**Exercise**
Would you return the entries below word for word?

**Data provided**
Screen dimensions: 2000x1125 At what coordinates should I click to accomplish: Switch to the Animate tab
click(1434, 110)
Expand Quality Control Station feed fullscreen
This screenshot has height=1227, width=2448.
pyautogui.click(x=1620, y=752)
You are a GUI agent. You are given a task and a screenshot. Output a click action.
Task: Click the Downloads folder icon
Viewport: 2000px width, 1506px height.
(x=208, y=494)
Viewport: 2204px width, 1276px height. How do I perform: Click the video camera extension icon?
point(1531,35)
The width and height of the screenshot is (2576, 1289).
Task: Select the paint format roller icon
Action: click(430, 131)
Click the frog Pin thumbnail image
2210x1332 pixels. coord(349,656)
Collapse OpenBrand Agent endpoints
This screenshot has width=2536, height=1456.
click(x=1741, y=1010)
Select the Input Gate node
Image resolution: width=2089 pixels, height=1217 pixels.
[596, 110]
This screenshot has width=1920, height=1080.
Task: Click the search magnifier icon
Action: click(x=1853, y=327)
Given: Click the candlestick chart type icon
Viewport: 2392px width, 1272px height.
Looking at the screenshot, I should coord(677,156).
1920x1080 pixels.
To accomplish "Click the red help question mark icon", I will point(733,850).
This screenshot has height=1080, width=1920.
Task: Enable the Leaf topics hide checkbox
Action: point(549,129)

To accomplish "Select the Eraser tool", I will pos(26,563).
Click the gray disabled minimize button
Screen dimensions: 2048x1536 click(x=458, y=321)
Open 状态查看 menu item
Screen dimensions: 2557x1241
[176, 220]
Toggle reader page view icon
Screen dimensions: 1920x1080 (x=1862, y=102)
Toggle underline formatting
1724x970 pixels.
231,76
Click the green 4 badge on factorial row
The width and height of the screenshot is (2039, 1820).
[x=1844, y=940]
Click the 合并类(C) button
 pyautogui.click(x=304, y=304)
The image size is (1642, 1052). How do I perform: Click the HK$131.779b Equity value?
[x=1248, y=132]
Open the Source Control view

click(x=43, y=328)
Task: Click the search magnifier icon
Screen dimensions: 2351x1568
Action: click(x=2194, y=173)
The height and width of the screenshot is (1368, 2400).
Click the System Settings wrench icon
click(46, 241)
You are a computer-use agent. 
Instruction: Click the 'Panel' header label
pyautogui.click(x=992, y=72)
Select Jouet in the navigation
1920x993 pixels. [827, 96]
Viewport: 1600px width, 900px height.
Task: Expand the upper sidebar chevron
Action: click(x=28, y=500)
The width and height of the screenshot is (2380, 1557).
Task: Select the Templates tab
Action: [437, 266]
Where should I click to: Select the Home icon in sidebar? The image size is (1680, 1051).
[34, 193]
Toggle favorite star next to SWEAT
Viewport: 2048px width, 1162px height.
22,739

**Solution to this exercise**
Screen dimensions: 2000x1125 At what coordinates should I click to accomplish: Switch to the Animate tab
click(1434, 110)
Expand Quality Control Station feed fullscreen
This screenshot has height=1227, width=2448.
pyautogui.click(x=1620, y=752)
You are a GUI agent. You are given a task and a screenshot. Output a click action.
Task: Click the Downloads folder icon
Viewport: 2000px width, 1506px height.
(x=208, y=494)
Viewport: 2204px width, 1276px height. How do I perform: Click the video camera extension icon?
point(1531,35)
The width and height of the screenshot is (2576, 1289).
Task: Select the paint format roller icon
Action: click(430, 131)
Click the frog Pin thumbnail image
2210x1332 pixels. coord(349,656)
Collapse OpenBrand Agent endpoints
This screenshot has width=2536, height=1456.
click(x=1741, y=1010)
Select the Input Gate node
Image resolution: width=2089 pixels, height=1217 pixels.
[596, 110]
This screenshot has width=1920, height=1080.
Task: Click the search magnifier icon
Action: click(x=1853, y=327)
Given: Click the candlestick chart type icon
Viewport: 2392px width, 1272px height.
Looking at the screenshot, I should coord(677,156).
1920x1080 pixels.
To accomplish "Click the red help question mark icon", I will point(733,850).
This screenshot has height=1080, width=1920.
Task: Enable the Leaf topics hide checkbox
Action: point(549,129)

To accomplish "Select the Eraser tool", I will pos(26,563).
Click the gray disabled minimize button
Screen dimensions: 2048x1536 click(x=458, y=321)
Open 状态查看 menu item
Screen dimensions: 2557x1241
[176, 220]
Toggle reader page view icon
Screen dimensions: 1920x1080 (x=1862, y=102)
Toggle underline formatting
1724x970 pixels.
231,76
Click the green 4 badge on factorial row
The width and height of the screenshot is (2039, 1820).
[x=1844, y=940]
Click the 合并类(C) button
 pyautogui.click(x=304, y=304)
The image size is (1642, 1052). How do I perform: Click the HK$131.779b Equity value?
[x=1248, y=132]
Open the Source Control view

click(x=43, y=328)
Task: Click the search magnifier icon
Screen dimensions: 2351x1568
Action: click(x=2194, y=173)
The height and width of the screenshot is (1368, 2400).
Click the System Settings wrench icon
click(46, 241)
You are a computer-use agent. 
Instruction: Click the 'Panel' header label
pyautogui.click(x=992, y=72)
Select Jouet in the navigation
1920x993 pixels. [827, 96]
Viewport: 1600px width, 900px height.
Task: Expand the upper sidebar chevron
Action: click(x=28, y=500)
The width and height of the screenshot is (2380, 1557).
Task: Select the Templates tab
Action: [437, 266]
Where should I click to: Select the Home icon in sidebar? The image size is (1680, 1051).
[34, 193]
Toggle favorite star next to SWEAT
Viewport: 2048px width, 1162px height.
22,739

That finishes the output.